Do the NVidia samples do a sufficient job in terms of detecting errors in Kernel launches? If not, can you point me to an example please?

njuffa · September 14, 2018, 11:05pm

One way to check for errors in kernel launches is to call this macro after every kernel launch:

// Macro to catch CUDA errors in kernel launches
#define CHECK_LAUNCH_ERROR()                                          \
do {                                                                  \
    /* Check synchronous errors, i.e. pre-launch */                   \
    cudaError_t err = cudaGetLastError();                             \
    if (cudaSuccess != err) {                                         \
        fprintf (stderr, "Cuda error in file '%s' in line %i : %s.\n",\
                 __FILE__, __LINE__, cudaGetErrorString(err) );       \
        exit(EXIT_FAILURE);                                           \
    }                                                                 \
    /* Check asynchronous errors, i.e. kernel failed (ULF) */         \
    err = cudaDeviceSynchronize();                                    \
    if (cudaSuccess != err) {                                         \
        fprintf (stderr, "Cuda error in file '%s' in line %i : %s.\n",\
                 __FILE__, __LINE__, cudaGetErrorString( err) );      \
        exit(EXIT_FAILURE);                                           \
    }                                                                 \
} while (0)

Robert_Crovella · September 14, 2018, 11:18pm

If you are doing proper CUDA error checking on a call to cudaMemGetInfo, and you are getting 0 back for total memory, that is just bizarre, unexplainable. At that point if I were trying to investigate, I would want a complete repro case. A full code that demonstrates the problem, stripped down to a minimum level, but still complete, along with what GPU you are running on, what OS, what CUDA version, and the compile command.
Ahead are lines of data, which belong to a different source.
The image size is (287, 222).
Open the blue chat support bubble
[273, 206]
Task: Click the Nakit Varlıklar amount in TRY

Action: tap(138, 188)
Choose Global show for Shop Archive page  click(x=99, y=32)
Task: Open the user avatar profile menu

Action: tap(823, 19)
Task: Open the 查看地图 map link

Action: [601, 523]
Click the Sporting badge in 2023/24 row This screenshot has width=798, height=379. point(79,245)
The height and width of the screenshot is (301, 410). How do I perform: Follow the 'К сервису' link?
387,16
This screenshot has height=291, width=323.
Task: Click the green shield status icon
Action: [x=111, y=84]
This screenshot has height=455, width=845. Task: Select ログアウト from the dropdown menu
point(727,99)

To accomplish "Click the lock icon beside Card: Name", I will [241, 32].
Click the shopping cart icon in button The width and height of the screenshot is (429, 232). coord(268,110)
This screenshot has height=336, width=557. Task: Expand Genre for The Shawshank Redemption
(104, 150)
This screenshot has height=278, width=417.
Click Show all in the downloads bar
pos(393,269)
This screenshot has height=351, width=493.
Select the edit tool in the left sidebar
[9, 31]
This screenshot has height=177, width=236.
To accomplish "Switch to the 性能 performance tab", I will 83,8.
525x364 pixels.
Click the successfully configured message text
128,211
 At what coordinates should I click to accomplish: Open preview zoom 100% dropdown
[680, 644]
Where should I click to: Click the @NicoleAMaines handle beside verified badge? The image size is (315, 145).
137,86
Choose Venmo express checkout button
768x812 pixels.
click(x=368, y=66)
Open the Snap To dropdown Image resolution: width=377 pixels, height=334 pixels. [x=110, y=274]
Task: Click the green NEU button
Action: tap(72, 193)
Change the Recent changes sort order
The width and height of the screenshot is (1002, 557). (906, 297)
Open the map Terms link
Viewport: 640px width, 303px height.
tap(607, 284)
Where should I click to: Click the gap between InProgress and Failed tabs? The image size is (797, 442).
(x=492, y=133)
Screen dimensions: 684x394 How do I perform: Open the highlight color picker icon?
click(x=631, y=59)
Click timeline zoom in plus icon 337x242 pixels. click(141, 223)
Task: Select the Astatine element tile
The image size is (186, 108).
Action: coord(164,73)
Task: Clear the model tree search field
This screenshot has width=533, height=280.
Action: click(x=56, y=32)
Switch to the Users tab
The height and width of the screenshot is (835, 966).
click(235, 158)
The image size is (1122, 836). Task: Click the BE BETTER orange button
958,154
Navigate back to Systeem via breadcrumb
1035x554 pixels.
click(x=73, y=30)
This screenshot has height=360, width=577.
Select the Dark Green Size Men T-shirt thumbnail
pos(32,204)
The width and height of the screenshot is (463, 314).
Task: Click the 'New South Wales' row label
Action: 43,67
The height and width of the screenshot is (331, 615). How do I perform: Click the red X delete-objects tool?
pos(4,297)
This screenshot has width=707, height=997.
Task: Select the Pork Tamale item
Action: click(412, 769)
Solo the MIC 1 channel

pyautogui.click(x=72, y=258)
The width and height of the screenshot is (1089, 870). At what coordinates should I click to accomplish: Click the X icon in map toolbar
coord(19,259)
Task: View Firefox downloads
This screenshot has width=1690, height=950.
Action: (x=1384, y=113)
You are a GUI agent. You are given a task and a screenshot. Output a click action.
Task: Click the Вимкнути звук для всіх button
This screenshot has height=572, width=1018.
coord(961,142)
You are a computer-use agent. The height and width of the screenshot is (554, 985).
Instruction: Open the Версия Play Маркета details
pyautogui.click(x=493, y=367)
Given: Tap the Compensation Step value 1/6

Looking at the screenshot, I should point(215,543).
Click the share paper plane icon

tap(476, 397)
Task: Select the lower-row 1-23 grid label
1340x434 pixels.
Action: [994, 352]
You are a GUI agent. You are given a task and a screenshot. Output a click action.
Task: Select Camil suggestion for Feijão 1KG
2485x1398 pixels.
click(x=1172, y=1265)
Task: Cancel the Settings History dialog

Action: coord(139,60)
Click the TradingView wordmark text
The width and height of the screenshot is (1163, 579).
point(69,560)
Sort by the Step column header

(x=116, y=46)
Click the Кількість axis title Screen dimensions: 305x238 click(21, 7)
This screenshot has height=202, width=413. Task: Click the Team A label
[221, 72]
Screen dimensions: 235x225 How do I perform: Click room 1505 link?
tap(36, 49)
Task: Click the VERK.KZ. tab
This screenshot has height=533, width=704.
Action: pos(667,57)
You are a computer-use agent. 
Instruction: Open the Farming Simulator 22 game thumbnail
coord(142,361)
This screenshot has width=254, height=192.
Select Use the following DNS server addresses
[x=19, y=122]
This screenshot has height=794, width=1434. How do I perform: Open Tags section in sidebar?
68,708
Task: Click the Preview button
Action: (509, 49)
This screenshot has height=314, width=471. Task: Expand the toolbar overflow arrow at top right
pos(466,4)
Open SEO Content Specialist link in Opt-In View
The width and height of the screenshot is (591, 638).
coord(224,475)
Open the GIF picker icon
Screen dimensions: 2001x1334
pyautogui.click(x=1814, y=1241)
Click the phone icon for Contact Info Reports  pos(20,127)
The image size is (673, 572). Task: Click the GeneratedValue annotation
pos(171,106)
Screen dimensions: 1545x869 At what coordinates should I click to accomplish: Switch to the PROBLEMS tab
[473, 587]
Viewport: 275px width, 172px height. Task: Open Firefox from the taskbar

This should be completely unaffected by whether you are doing proper CUDA error checking around any particular kernel call.

njuffa · September 14, 2018, 11:21pm

I have a Quadro P2000 here (Win7, CUDA 8) on which I could run a minimal self-contained reproducer.

genifycom · September 14, 2018, 11:56pm

Ok
I have a Quadro P2000 (Win10, CUDA 9.2). I will do some more testing over the weekend and see if I can get a working self-contained reproducer.

Thank you both for your help.